Et c'est une chose extrêmement grave. La raison de cette situation est que les antiracistes et antisexistes aujourd'hui sont de façon massive essentialistes. Les racistes et les sexistes, eux, se revendiquent généralement de l'essentialisme, ce qui est en cohérence avec leur vision du monde; le problème est que les antiracistes et les antisexistes eux aussi restent essentialistes et se placent donc sur le terrain des racistes et des sexistes, c'est-à-dire en une position de faiblesse énorme.

La vision essentialiste est source de mépris. Le mépris des moins intelligents, comme je l'ai dit: à partir du moment où des êtres sont moins intelligents, sont moins capables de se débrouiller eux-mêmes, puisqu'on insiste que tous les humains sont factuellement égaux, ceux qui de fait de façon évidente ne sont pas égaux, on les méprise. L'insistance qu'on a sur l'égale intelligence des groupes humains me semble vraiment grave envers les handicapés mentaux qui, implicitement, sont considérés comme essentiellement inférieurs.

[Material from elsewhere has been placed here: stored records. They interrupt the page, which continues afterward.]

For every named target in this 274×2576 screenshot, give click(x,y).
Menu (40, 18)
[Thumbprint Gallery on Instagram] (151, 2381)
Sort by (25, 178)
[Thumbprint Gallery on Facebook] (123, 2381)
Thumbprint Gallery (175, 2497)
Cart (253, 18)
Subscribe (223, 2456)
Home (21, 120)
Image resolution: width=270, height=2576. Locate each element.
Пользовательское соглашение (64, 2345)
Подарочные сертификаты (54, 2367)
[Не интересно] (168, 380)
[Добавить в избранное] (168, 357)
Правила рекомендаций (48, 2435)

Le mépris des faibles en général, la faiblesse étant un signe d'infériorité. Ça vient de l'origine géométrique de la notion de supériorité. La faiblesse est un signe d'infériorité. Donc on considère aussi que l'idée que tel groupe ait besoin de tel autre groupe pour se libérer, non! Il faut que ce soit à la force de ses poignets, en montrant qu'on est les plus forts qu'on se montre dignes d'être des humains à égalité des autres, et c'est là quelque chose de très grave, parce qu'il y a des humains qui de fait ne sont pas capables de se libérer eux-mêmes, sans parler des non-humains; donc c'est vraiment une source de mépris.

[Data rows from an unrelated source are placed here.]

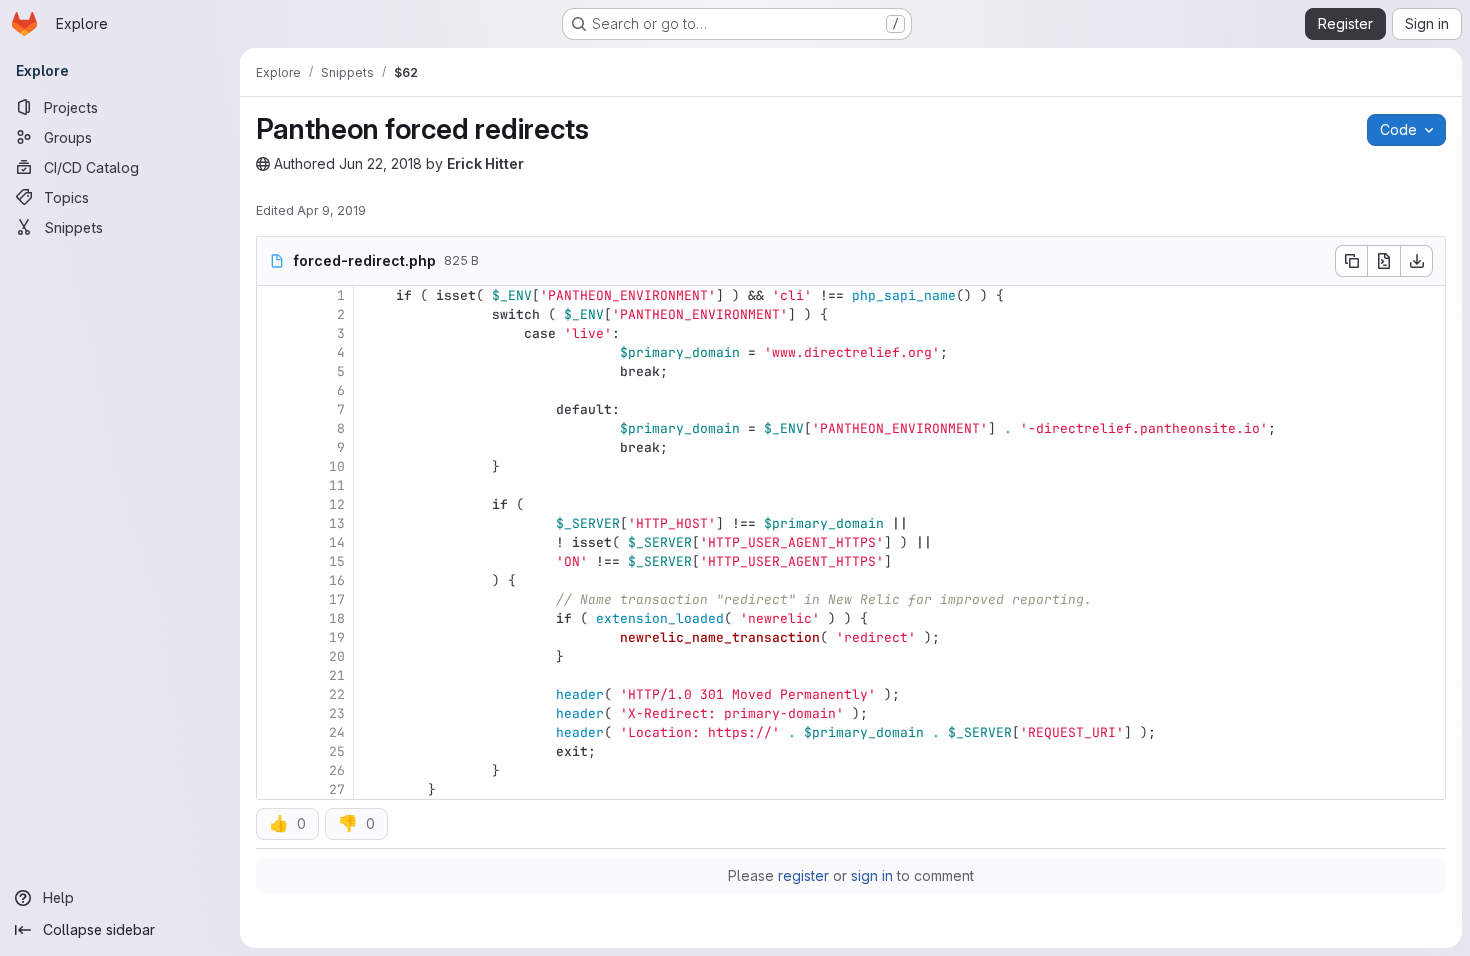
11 (337, 485)
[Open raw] (1384, 261)
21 (337, 675)
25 (337, 751)
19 (337, 637)
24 (337, 732)
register (803, 875)
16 (337, 580)
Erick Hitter (485, 163)
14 (337, 542)
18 (337, 618)
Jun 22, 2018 (380, 163)
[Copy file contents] (1351, 261)
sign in (872, 875)
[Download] (1417, 261)
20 (337, 656)
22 (337, 694)
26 (337, 770)
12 (337, 504)
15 (337, 561)
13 (337, 523)
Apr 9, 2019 (331, 210)
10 (337, 466)
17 (337, 599)
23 (337, 713)
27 (337, 789)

L'impasse de l'égalité animale

C'est une impasse pour l'égalité animale. L'idée d'égalité animale est un décalque de celle d'égalité humaine. Quand on considère les animaux non humains, leur infériorité factuelle est surabondante dans le monde d'aujourd'hui. Ils sont moins intelligents, au moins par l'intelligence qui permet de communiquer à distance, de parler de manière complexe et articulée; moins capables de réflexion éthique, moins puissants, et donc si on doit considérer ces infériorités factuelles comme des signes d'infériorité, ils sont forcément massivement inférieurs aux êtres humains.

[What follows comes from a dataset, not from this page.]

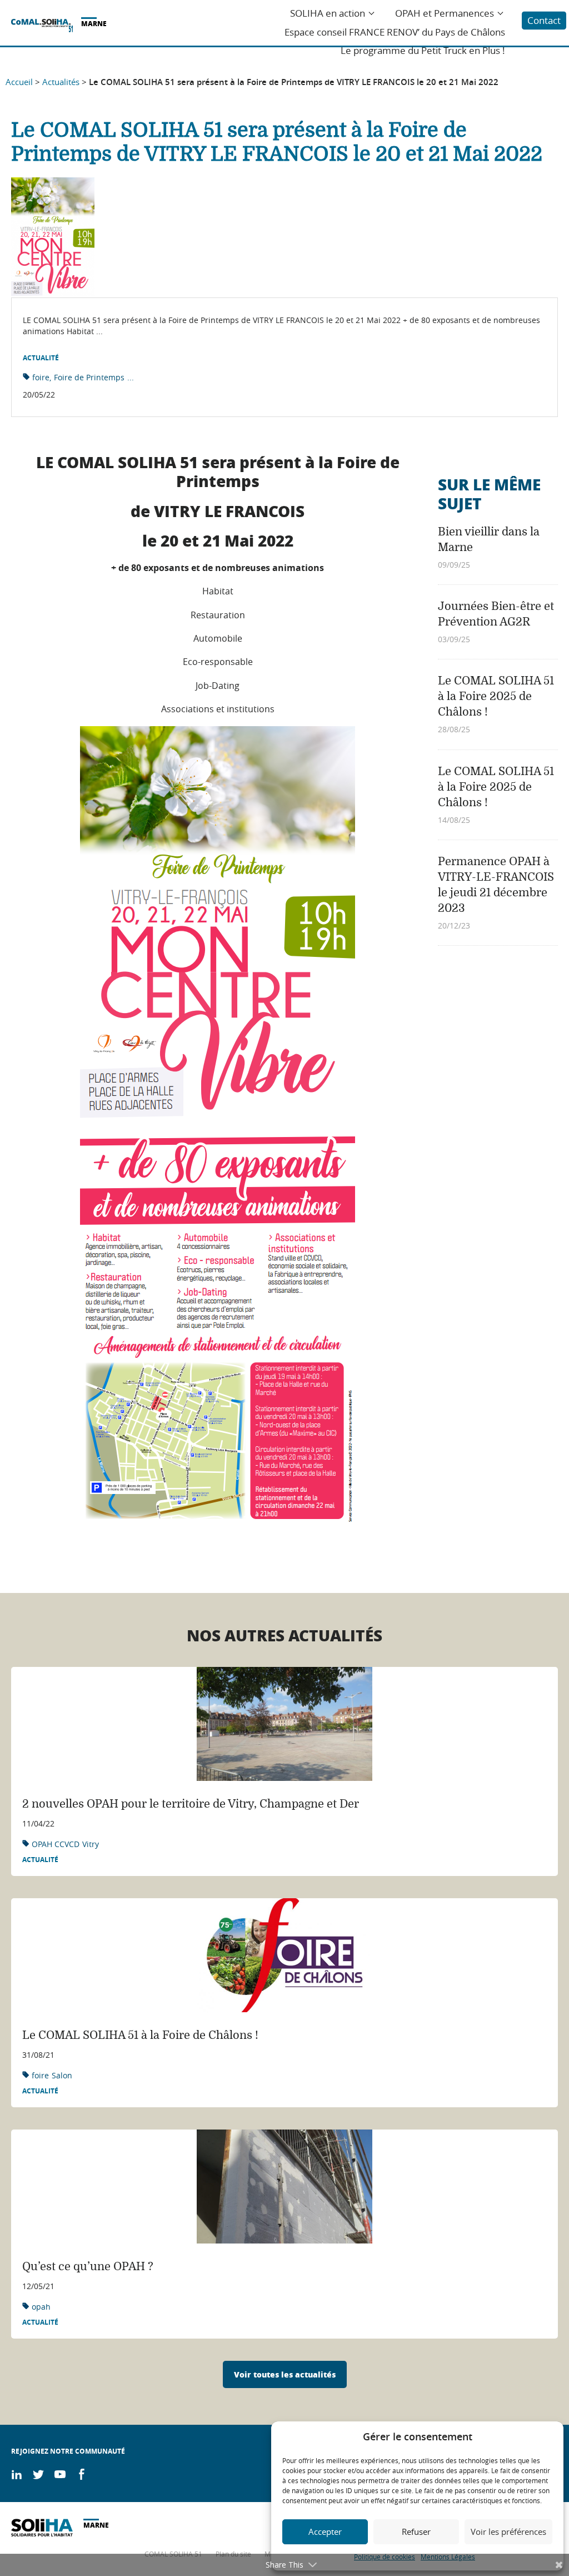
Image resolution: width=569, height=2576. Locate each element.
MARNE (94, 23)
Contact (544, 20)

Et cet argument est constamment mis en avant en défense du spécisme. Ariane Nicolas, citée dans l'article récent de Valéry Giroux dans L'Amorce*, dit: «Les antispécistes veulent avoir le beurre et l'argent du beurre, c’est-à-dire la moralité la plus irréprochable sans la position de surplomb que cette faculté présuppose. Il faudrait dominer les animaux mais à égalité avec eux». C'est-à-dire qu'il nous faut avoir une moralité qui est supérieure, mais pour Ariane Nicolas cela prouve la supériorité des humains et donc contredit l'idée d'égalité. Dans la perspective d'une égalité essentialiste, elle a raison; c'est pourquoi il faut sortir de cette idée d'égalité essentialiste.

Pour une autre convergence

Les luttes antispécistes se sont dites héritières des luttes pour l'égalité humaine, mais elles doivent aussi, aujourd'hui, faire leur mue et accepter qu'il y a un certain héritage de ces luttes pour l'égalité humaine que nous devons remettre en question, que nous avons un droit d'inventaire sur cet héritage et que cette remise en question peut être un avantage y compris pour les luttes antiracistes et antisexistes, en mieux les fondant. Je parle donc d'une autre convergence des luttes.

«Les exigences des mouvements de libération sont fondamentalement négatives»: c'est l'idée que les mouvements de libération humaine ne devraient pas être accrochées à l'affirmation d'une égalité essentialiste; car au départ, leurs exigences sont des exigences négatives. Il s'agissait d'affirmer qu'un certain nombre de caractéristiques ne doivent pas compter; la naissance noble/roturier ne doit pas importer, c'était le thème de la Révolution française; l'antiracisme ne devrait pas être l'affirmation essentialiste d'égalité mais l'affirmation négative selon laquelle la couleur de la peau n'est pas une caractéristique qui doit importer. Nous devons lutter contre les injustices économiques parce que le hasard de la situation économique n'est pas une chose qui doit importer. Et l'antispécisme doit être basé non sur l'idée d'égalité animale conçue de façon essentialiste mais sur l'idée que l'espèce n'est pas un critère éthique.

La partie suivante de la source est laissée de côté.